___ READING TEXT ___
So for your current problem, please try the following:

* get back to standard configuration, change the SSH port if you do not run it on 22

* before running nxsetup, ssh on localhost to see if it works 

* re-run the install line (if it does not say success at the end, no need to get further and try with clients, it won't work)

After getting the "successful setup" line, try again with nxclient, resetting the SSH key to the default one, and with your standard password (with SSH auth).

Hope that helps!

----------

## RaceTM

Thanks voyageur, that was very informative.  At least now I understand how the authentication procedure works a little better.

 *Quote:*   

> What's that cp for? The only command to run after emerge is

 

I was following the wiki for this step.  Actually, I thought that it might be out of date, so I was going to try without this (seems weird to me to need to manually move files after an installation).  HOWEVER..when I tried to run nxsetup, the command wasn't found.  I found the file in /usr/lib/NX/bin/ so I did the copy line so I would have everything in a path directory so I wouldn't have to type the full path every time I wanted to run an nx script.  Did this potentially mess something up? should I delete the files I copied?
___ GIVEN ENTRIES ___
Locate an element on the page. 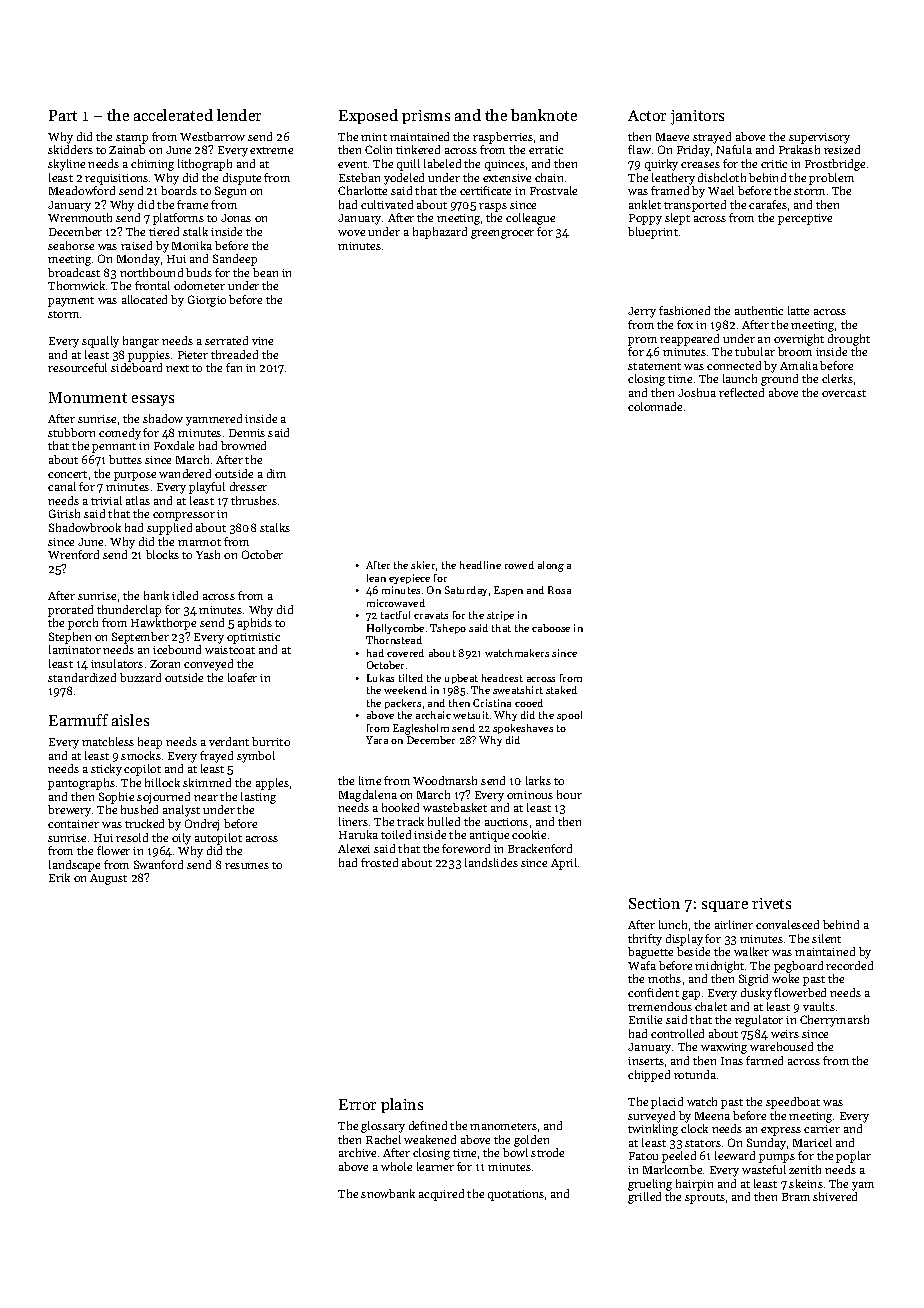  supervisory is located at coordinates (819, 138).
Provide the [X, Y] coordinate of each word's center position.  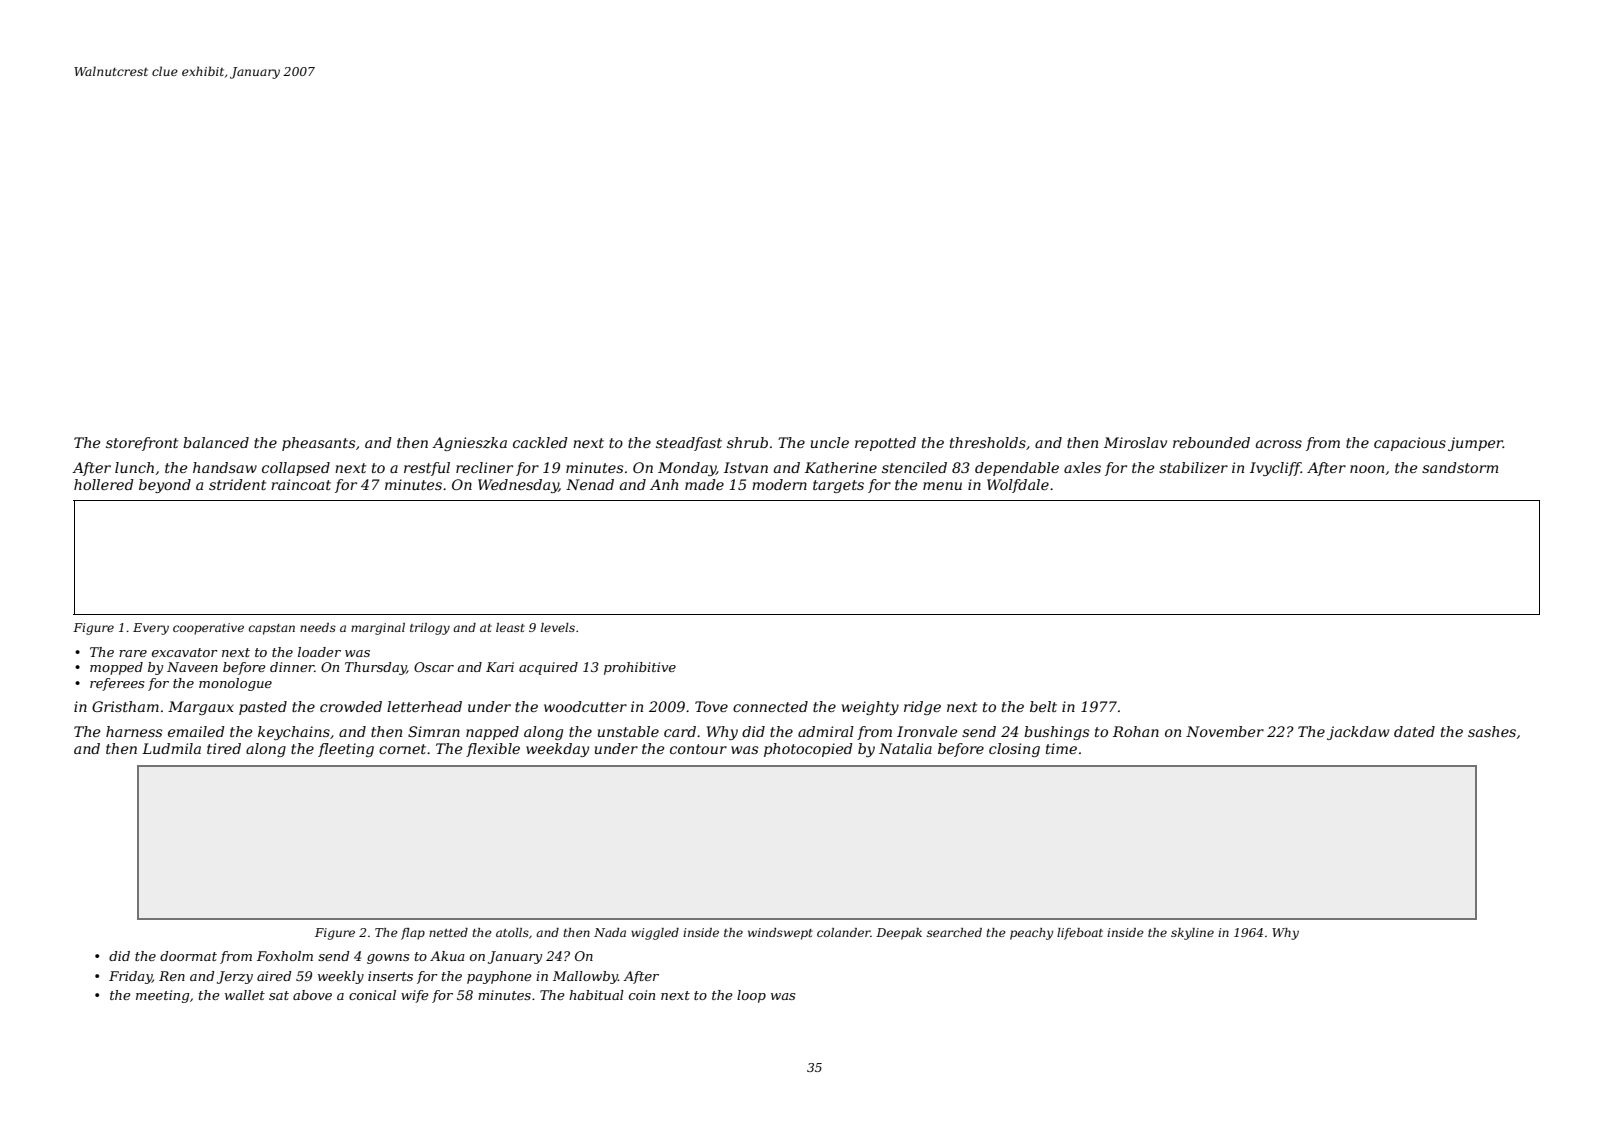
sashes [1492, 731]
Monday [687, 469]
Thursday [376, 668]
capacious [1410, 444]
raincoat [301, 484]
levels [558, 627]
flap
___
SHORT EXERCISE 1: Return the passage of the NX setup thread between "Thanks voyageur, that" and "files I copied?", inclusive, copied exactly.
SHORT EXERCISE 2: Output as a JSON list of strings the rows from the line holding "Monday [687, 469]" through the final row, inclusive, one string per line with blank lines omitted.

TASK RESULT 1:
Thanks voyageur, that was very informative.  At least now I understand how the authentication procedure works a little better.

 *Quote:*   

> What's that cp for? The only command to run after emerge is

 

I was following the wiki for this step.  Actually, I thought that it might be out of date, so I was going to try without this (seems weird to me to need to manually move files after an installation).  HOWEVER..when I tried to run nxsetup, the command wasn't found.  I found the file in /usr/lib/NX/bin/ so I did the copy line so I would have everything in a path directory so I wouldn't have to type the full path every time I wanted to run an nx script.  Did this potentially mess something up? should I delete the files I copied?

TASK RESULT 2:
[
  "Monday [687, 469]",
  "Thursday [376, 668]",
  "capacious [1410, 444]",
  "raincoat [301, 484]",
  "levels [558, 627]",
  "flap"
]